Pixel coordinate grounding data:
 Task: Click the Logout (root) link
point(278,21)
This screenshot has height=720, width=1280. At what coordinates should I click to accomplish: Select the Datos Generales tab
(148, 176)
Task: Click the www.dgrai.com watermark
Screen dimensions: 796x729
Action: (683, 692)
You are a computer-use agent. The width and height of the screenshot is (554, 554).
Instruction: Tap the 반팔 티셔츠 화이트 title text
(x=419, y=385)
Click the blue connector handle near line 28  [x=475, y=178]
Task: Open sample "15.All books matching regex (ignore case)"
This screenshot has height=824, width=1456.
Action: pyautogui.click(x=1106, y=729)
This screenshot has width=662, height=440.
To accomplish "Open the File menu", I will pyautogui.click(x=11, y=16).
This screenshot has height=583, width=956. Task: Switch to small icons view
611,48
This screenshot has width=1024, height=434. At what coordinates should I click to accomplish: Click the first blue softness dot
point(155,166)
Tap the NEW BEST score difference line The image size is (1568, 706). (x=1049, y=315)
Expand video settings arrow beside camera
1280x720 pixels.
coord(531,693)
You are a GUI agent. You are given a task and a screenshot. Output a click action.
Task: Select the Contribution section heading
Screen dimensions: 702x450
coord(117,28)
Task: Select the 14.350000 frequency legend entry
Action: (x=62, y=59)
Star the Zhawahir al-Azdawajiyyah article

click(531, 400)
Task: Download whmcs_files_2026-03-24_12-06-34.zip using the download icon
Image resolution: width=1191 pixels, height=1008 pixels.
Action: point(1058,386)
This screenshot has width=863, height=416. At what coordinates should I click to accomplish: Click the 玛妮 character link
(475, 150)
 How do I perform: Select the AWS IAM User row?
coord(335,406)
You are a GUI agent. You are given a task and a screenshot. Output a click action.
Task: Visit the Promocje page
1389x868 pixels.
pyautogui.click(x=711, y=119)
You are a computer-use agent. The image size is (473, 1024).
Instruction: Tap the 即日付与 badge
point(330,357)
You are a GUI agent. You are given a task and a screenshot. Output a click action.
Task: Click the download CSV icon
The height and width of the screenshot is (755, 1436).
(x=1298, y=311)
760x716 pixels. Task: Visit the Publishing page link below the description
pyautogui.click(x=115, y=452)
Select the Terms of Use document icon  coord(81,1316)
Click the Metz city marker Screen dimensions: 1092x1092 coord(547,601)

● Assignment
Go to the line with "This screenshot has width=863, height=416." in the entries above and repeat every line from there through the line with "Select the Terms", exactly and with no other text.

● Output
This screenshot has width=863, height=416. At what coordinates should I click to accomplish: Click the 玛妮 character link
(475, 150)
 How do I perform: Select the AWS IAM User row?
coord(335,406)
You are a GUI agent. You are given a task and a screenshot. Output a click action.
Task: Visit the Promocje page
1389x868 pixels.
pyautogui.click(x=711, y=119)
You are a computer-use agent. The image size is (473, 1024).
Instruction: Tap the 即日付与 badge
point(330,357)
You are a GUI agent. You are given a task and a screenshot. Output a click action.
Task: Click the download CSV icon
The height and width of the screenshot is (755, 1436).
(x=1298, y=311)
760x716 pixels. Task: Visit the Publishing page link below the description
pyautogui.click(x=115, y=452)
Select the Terms of Use document icon  coord(81,1316)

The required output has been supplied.